A slightly more tricky one (the opaque_identity is only there to ensure that f is not called with an obvious tuple):

let rec f (a, _, _, _, _, _, _, _, _, _, _, _, _, _, _, _, _, _, _, _) =
  let tuple = (a, a, a, a, a, a, a, a, a, a, a, a, a, a, a, a, a, a, a, a) in
  (f[@tailcall]) (Sys.opaque_identity tuple)

Here we get different behaviours depending on the flambda setting. With flambda on, this is ultimately compiled to a self tail call, but without flambda this compiled to a tail call to the caml_tuplify20 function. This function then calls back f as a non-tail call, so the stack ends up growing at each call.

[craigfe]

Here we get different behaviours depending on the flambda setting.

There is also this related issue about an existing flambda-sensitive behaviour of [@tailcall] that might be worth documenting as part of the same improvement. That case concerns a false-positive rather than a false-negative, so is perhaps not so problematic.

[xavierleroy]

I hear #10424 as "power users want the OCaml compiler to tell what's really going on". That the warning depends on the target architecture reflects what's really going on in the back-end. I do regret that it cannot reflect exactly what's going on in the back-end and still has false positives because of that. But imposing the lowest common denominator between all platforms feels too far from what's really going on.

The issue with tupled functions is a concern. Not sure what to do about it yet.

I'm having cold feet w.r.t. the "limit function arities a priori" approach, because it will produce very poor code for self tail calls and non tail calls.

[alainfrisch]

Probably a very naive question, but cannot tail calls be supported even when arguments need to be passed on the stack?

[xavierleroy]

Probably a very naive question, but cannot tail calls be supported even when arguments need to be passed on the stack?

I tried a long time ago. Twice, actually. Both times I ran into a wall.
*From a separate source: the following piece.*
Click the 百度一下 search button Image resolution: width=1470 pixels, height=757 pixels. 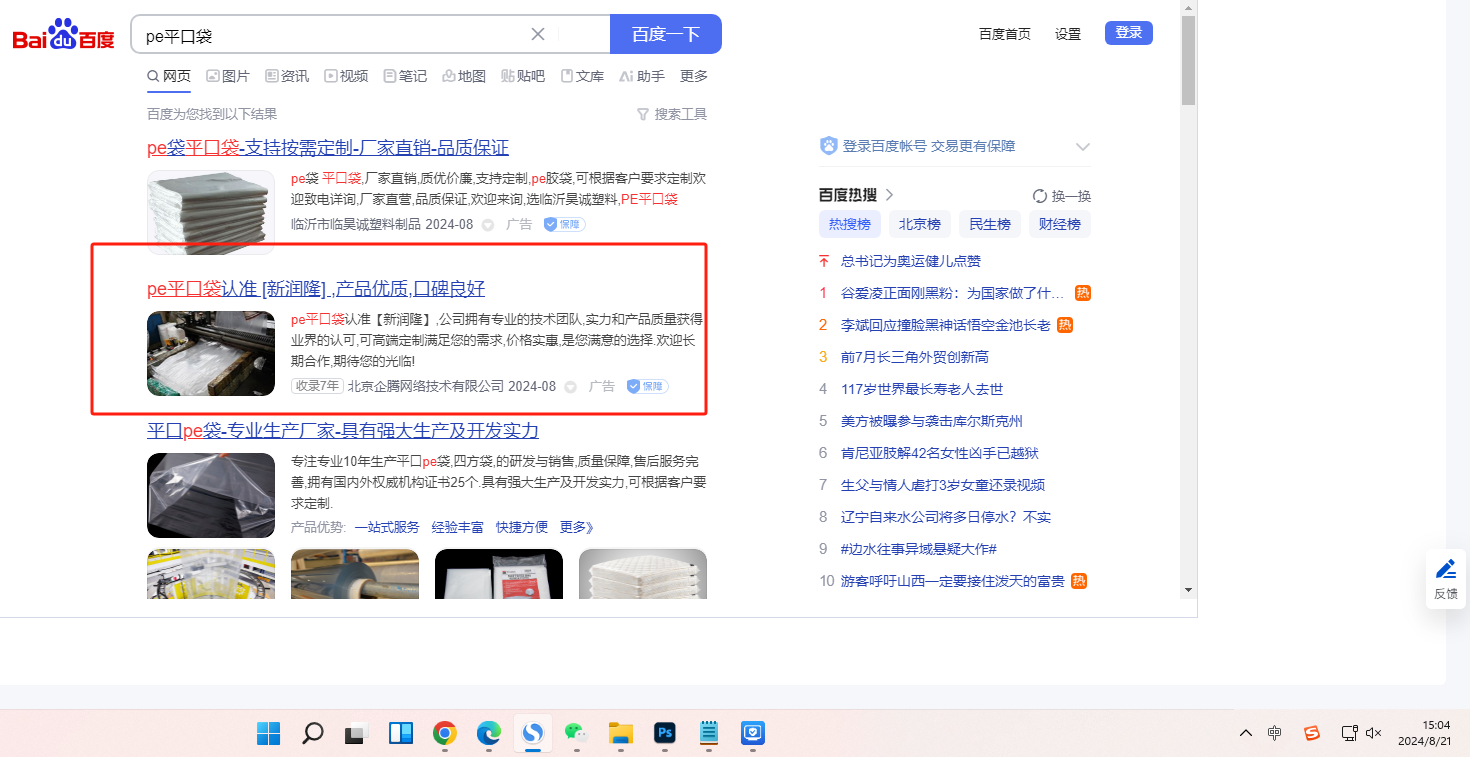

The main problem: currently, for the purpose of scanning the stack for GC roots, arguments passed on stack are described as part of the caller's frame. But in case of a non-tail call to a function that tail calls, this is incorrect: the arguments passed on stack should be described as part of the callee's frame (except before the call, when the arguments are being assembled on the stack, when they are still part of the caller's frame). I could not figure out how to do that.

The other problem is that the code that reshapes the stack frame at tailcall time becomes much more intricate, adding complexity to each back end.

[alainfrisch]

Thanks, I see. I guess that always describing arguments as part of the callee's frame (after the call) would work in theory, but is a pretty large change. Or are you aware of drawbacks with describing arguments in the callee's frame?

[xavierleroy]

I guess that always describing arguments as part of the callee's frame (after the call) would work in theory, but is a pretty large change.

"Always" is not possible: when the arguments are being prepared, before the actual call, they must belong to the caller's frame, as the callee's frame doesn't exist. The frame descriptors must reflect this hand-off of stack slots from the caller to the callee. Also, the return address is no longer at the top of the frame, but somewhere in the middle, with the arguments passed on stack above it.

Or are you aware of drawbacks with describing arguments in the callee's frame?

More complex stack frame descriptors (to the point that I'm not sure what should go in them) + significant changes in all code emitters to implement "Pascal" treatment of arguments passed on stack (the callee is responsible for popping the arguments on return, not the caller, like C does and OCaml currently does too).

[xavierleroy]

I'm not happy with this PR, so I'm closing it. See #10578 for the part of this PR that I intend to commit.